For more than three decades, Dennis Kasper has conducted research in microbiology, infectious diseases and public health while discharging a broad range of administrative and educational responsibilities. Dr. Kasper is the William Ellery Channing Professor of Medicine and a Professor of Microbiology and Molecular Genetics at Harvard Medical School. As Director of the Channing Laboratory, a research facility with a high international profile, he plays a powerful role in shaping cutting-edge research programs in infectious diseases and epidemiology.

Dr. Kasper has studied the carbohydrates of group B Streptococcus, the foremost cause of serious neonatal bacterial infections and Bacteroides fragilis, an important intestinal commensal and cause of intraabdominal infections and abscesses. His studies innovatively integrate structural carbohydrate chemistry, microbiology, immunology, biochemistry, and genetics. He elucidated the structure of all nine capsular polysaccharides and important surface proteins of group B Streptococcus and their role in pathogenesis and derived a highly immunogenic glycoconjugate vaccine, now in clinical trials. Studying B. fragilis, he discovered capsular polysaccharides on the organism's surface, which are essential for virulence. Remarkably, Dr. Kasper found that single strains produce eight phase-varying polysaccharides; at least two have a zwitterionic charge motif. Overturning immunologic paradigms, he discovered how one zwitterionic polysaccharide, PSA, is processed via the endosomal MIIC pathway in antigen-presenting cells, depolymerized by NO-dependent deamination, and presented to CD4+ T-cells by MHCII. He then found an essential role for PSA in shaping mammalian immune development by stimulating normal splenic CD4+ T cell numbers, TH1/TH2 balance and thereby directing splenic organogenesis. PSA has potent immunomodulatory and anti-inflammatory activity stimulating CD4+ T-cell production of IL-10, which protects against inflammatory bowel disease.  Dr. Kasper’s investigations have opened new fields of research on the role of carbohydrates in shaping immune development balance.
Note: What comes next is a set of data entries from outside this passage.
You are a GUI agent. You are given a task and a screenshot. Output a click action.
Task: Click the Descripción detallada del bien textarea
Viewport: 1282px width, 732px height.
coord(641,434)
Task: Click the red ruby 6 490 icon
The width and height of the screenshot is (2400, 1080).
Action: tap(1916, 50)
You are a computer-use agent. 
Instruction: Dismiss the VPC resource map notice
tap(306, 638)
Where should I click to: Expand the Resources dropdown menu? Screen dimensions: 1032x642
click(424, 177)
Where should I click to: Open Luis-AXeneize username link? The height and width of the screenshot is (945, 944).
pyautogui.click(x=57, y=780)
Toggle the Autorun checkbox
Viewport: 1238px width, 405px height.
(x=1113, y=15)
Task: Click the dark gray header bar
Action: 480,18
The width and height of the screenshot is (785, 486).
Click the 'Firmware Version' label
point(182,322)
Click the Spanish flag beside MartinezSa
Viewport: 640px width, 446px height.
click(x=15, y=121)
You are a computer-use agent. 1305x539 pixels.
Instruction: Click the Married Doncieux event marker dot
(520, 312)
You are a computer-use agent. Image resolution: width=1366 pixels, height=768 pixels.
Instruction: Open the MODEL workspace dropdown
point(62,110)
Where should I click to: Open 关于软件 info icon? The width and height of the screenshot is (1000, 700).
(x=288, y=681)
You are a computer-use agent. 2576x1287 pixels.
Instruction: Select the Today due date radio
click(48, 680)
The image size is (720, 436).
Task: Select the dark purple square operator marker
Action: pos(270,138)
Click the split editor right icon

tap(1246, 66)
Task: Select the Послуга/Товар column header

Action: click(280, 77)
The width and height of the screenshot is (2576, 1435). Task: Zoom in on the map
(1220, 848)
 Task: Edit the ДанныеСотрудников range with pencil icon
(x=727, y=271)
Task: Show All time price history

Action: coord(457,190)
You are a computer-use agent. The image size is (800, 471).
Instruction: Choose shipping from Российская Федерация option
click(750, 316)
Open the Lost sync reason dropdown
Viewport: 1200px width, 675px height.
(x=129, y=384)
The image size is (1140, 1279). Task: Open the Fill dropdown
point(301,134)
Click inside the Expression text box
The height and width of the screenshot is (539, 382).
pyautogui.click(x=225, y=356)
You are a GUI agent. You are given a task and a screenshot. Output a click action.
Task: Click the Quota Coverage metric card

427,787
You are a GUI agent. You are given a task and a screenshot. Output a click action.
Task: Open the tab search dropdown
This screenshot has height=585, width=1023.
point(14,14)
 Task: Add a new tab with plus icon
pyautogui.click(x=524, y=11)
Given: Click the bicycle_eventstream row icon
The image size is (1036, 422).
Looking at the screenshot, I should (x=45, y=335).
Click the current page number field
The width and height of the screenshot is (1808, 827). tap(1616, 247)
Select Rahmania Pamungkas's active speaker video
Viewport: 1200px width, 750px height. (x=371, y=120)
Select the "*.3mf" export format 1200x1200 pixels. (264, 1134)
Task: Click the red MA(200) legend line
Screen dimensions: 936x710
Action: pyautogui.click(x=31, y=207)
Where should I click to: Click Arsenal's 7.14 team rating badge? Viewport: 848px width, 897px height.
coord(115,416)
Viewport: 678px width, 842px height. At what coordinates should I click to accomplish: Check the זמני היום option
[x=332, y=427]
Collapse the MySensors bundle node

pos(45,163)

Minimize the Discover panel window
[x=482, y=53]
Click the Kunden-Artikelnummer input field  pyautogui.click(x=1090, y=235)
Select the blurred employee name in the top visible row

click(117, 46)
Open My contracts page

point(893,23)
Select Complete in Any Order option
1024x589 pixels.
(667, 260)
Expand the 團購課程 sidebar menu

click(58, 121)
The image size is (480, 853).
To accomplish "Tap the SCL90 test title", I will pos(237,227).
Dr. Kasper also directs the New England Regional Center of Excellence for Biodefense and Emerging Infectious Diseases Research and is the Chairman of the National Science Advisory Board on Biosecurity. He has served as Executive Dean for Academic Programs at Harvard Medical School,  Chair of the NIAID's Board of Scientific Counselors and as President of the International Society for Infectious Diseases. Dr. Kasper is also a member of the Institute of Medicine of the National Academy of Science.

Since 1990, Dr. Kasper has served as the Infectious Disease Editor for Harrison’s Principles of Internal Medicine (HPIM). He was Editor-in-Chief of the 16th edition of HPIM. He is the author of more than 350 research and clinical publications encompassing an array of topics in infectious diseases and microbiology.